With an expertise in medieval Slavic literatures, Dr. Crnković maintains an active research agenda. His article, “Isocolic Structures and Graphemetic Features in the Croatian Church Slavic Regula Sancti Benedicti,“ has appeared in Studi Slavistici and his recently completed book, Ki lipo umije čtiti: Rhythm and Structure in the Croatian Glagolitic Church Books, is scheduled for publication in 2008. He is currently working on an in-depth study of the Glagolitic versions of the Life of St. Wenceslas.
Besides his scholarly and pedagogical interests, Prof. Crnković is an amateur musician who has sung with the Lancaster (Penna.), Musica Sacra, the Yale Russian Chorus, and the Te Deum Gregorian Choir, and is currently a member of the Mankato Gregorian Chant Ensemble.

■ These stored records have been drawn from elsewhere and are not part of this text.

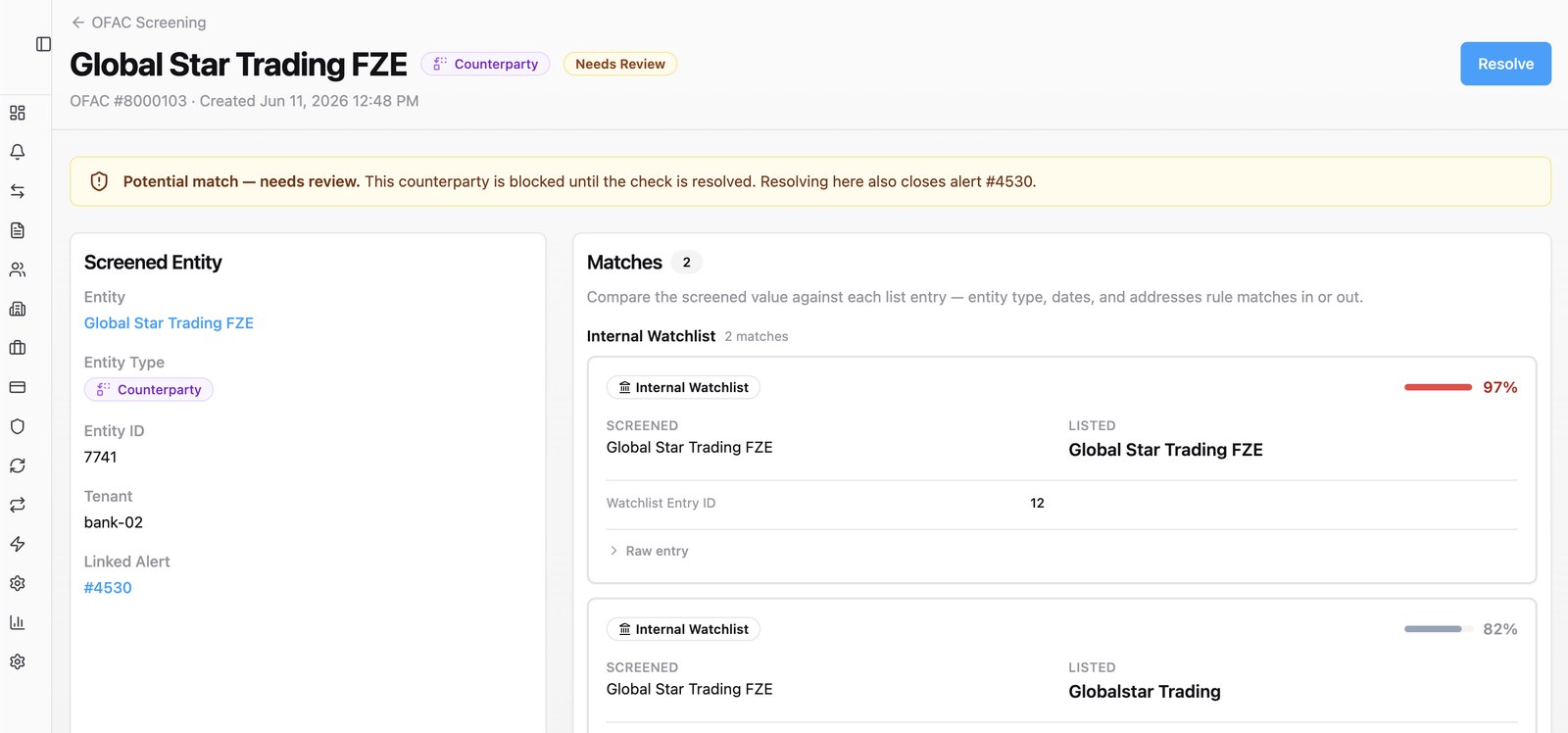Open the dashboard grid icon in sidebar
The width and height of the screenshot is (1568, 733).
click(x=17, y=113)
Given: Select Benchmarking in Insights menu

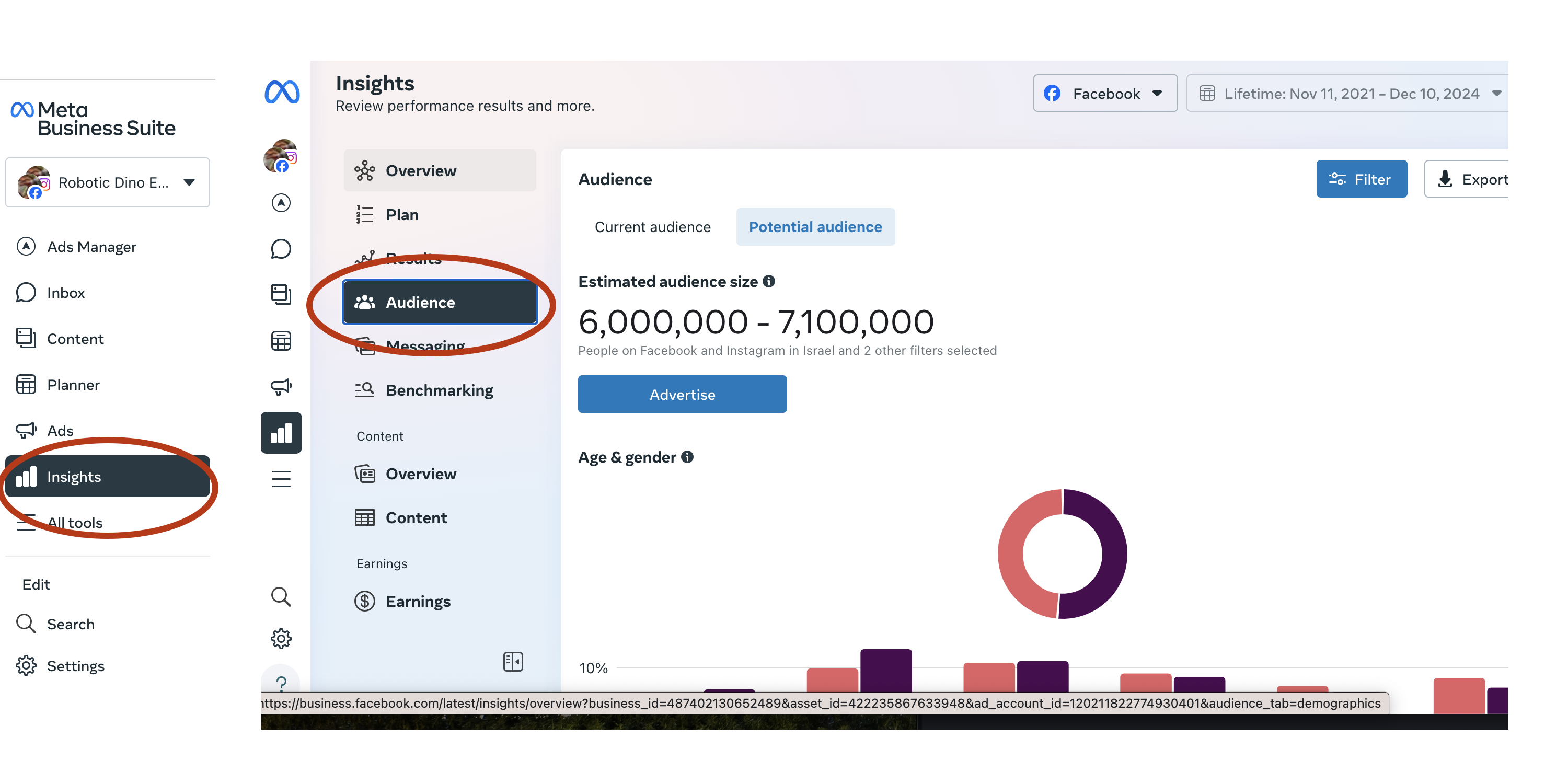Looking at the screenshot, I should [439, 390].
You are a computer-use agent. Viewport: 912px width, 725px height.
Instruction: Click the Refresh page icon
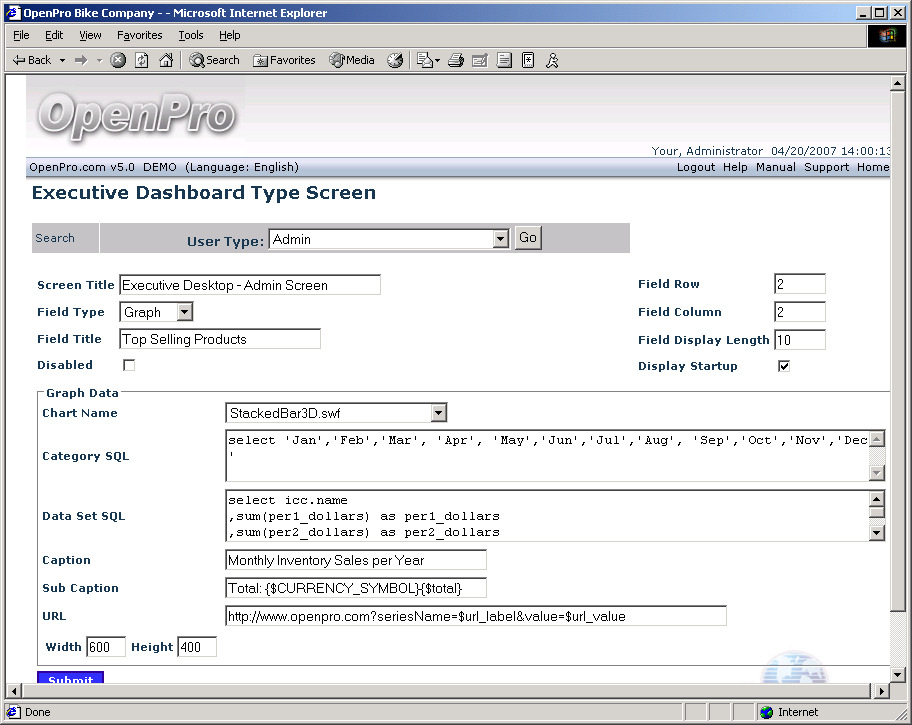pos(141,60)
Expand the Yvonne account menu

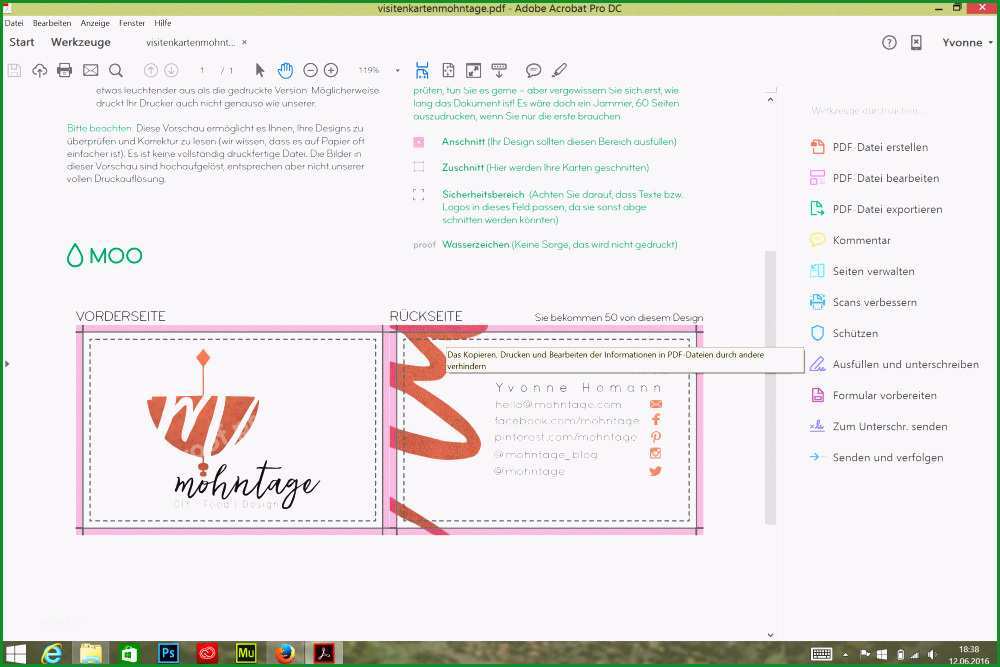967,42
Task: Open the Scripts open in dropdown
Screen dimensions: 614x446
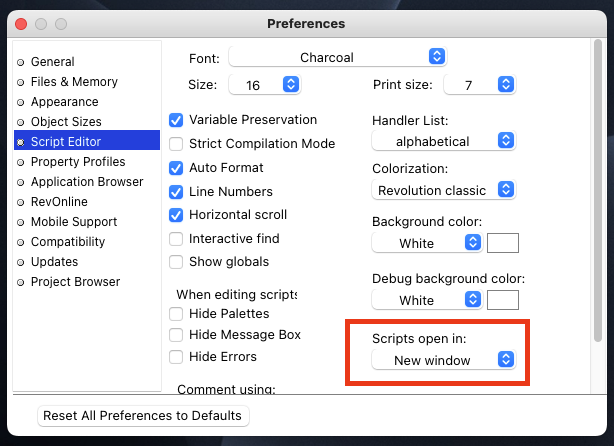Action: tap(443, 360)
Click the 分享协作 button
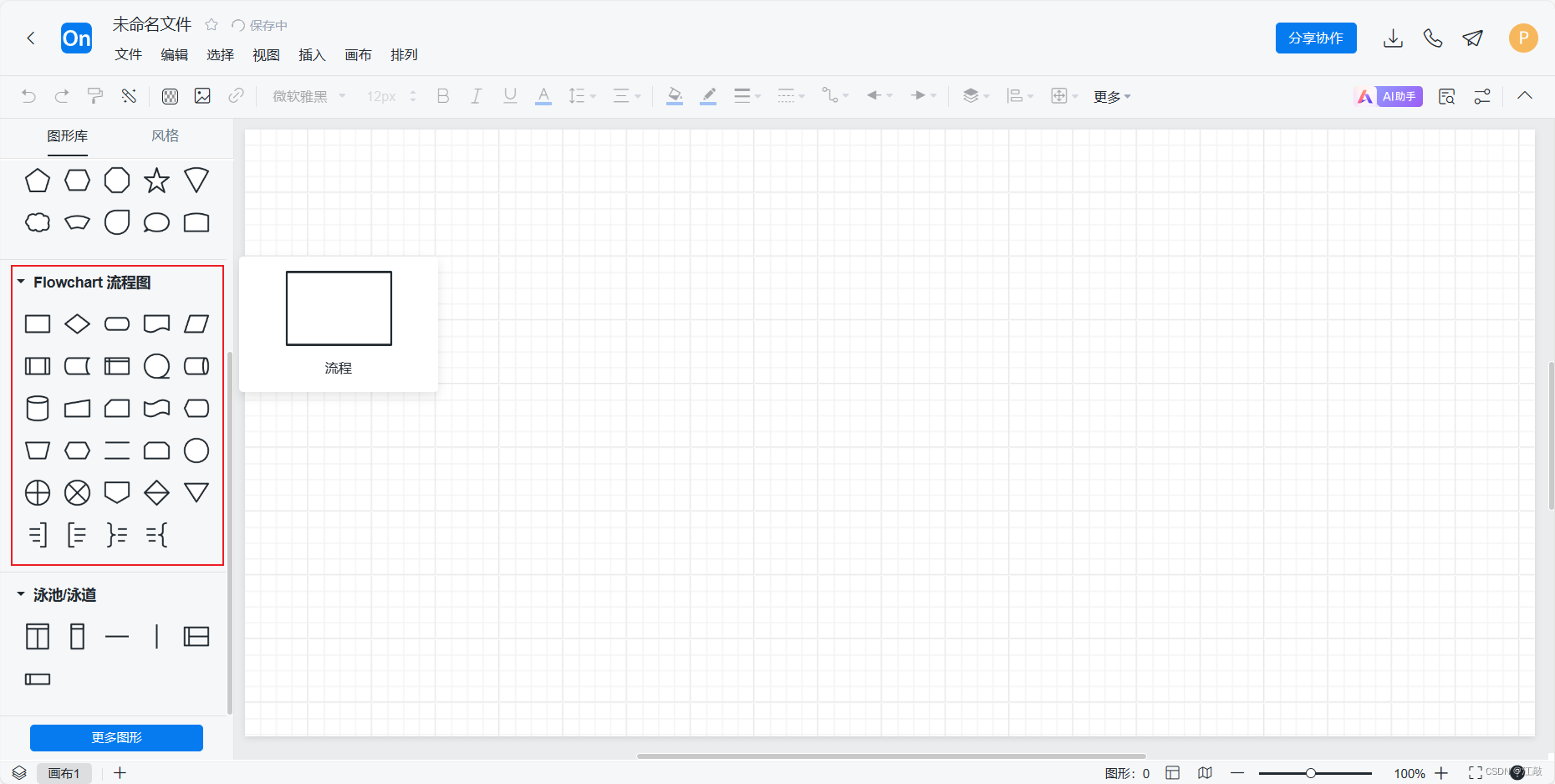 tap(1316, 38)
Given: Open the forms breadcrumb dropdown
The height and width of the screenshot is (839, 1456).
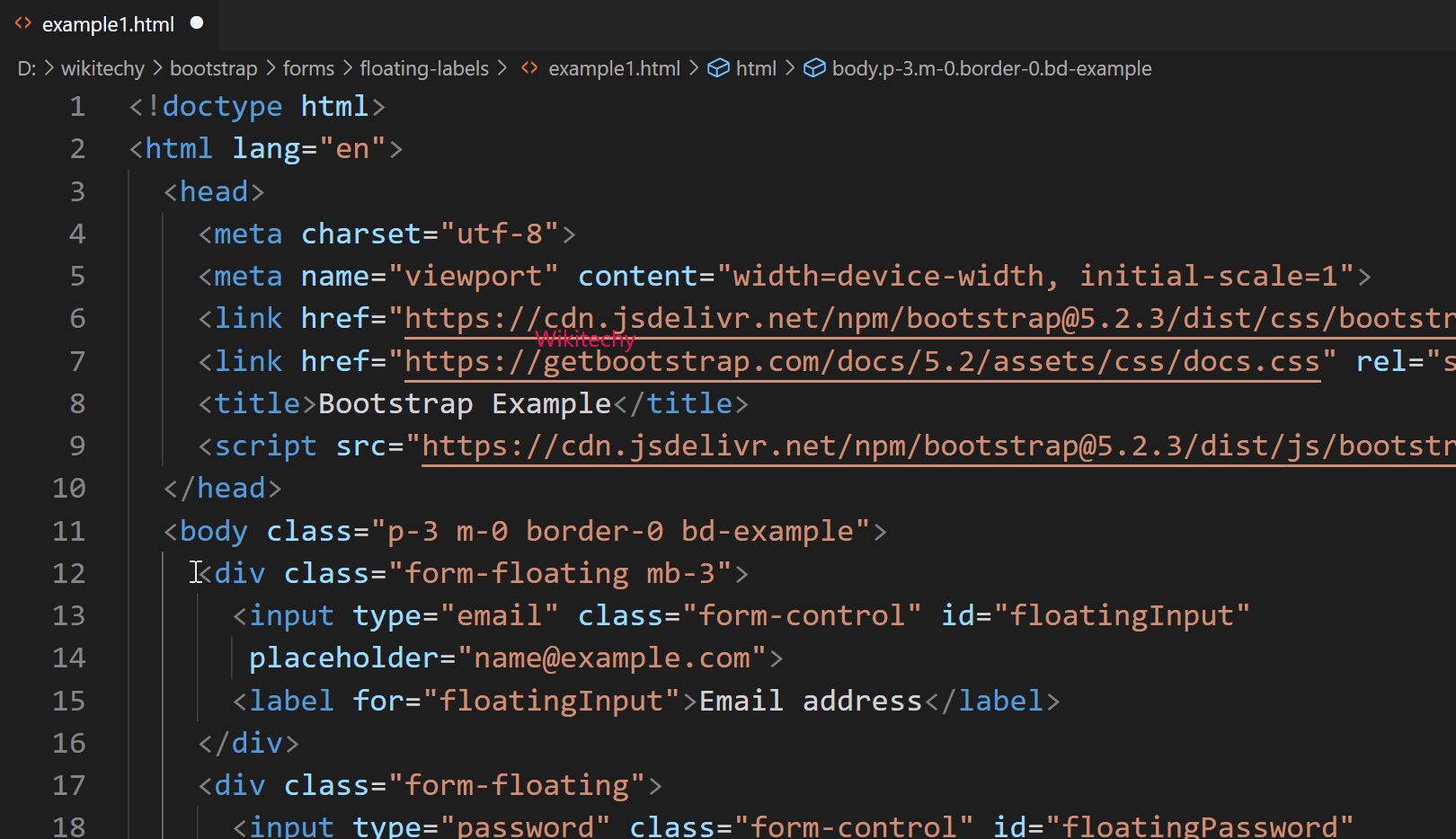Looking at the screenshot, I should click(x=308, y=67).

I grew up in Great Falls, Virginia not far from Washington D.C. I originally became interested in learning Russian so that I could understand what my violin teacher, a recent Russian émigré who played in the National Symphony, was saying to his dog, an enormous black Newfoundland. I studied Russian at the University of Virginia, the University of Goettingen in Germany, and at the Moscow Institute of Steel and Alloys before pursuing a Ph.D. in Slavic Languages and Literatures at the University of Michigan. I specialize in Twentieth Century Russian Literature and published a book, Hunter of Themes, about Formalist wordplay in the works of Sigizmund Krzhizhanovskii. I recently taught Russian language and a course on Vladimir Nabokov's literary canon at Macalester College. I am currently translating The Theory of Marginal Utility by Evgenii Slutskii, a Russian economist and mathematician. At Gustavus, I teach first and second-year Russian and Russian literature. In my free time, I bike, run, canoe in the Boundary Waters with my family, and play violin in the Valiant Dust Piano Trio.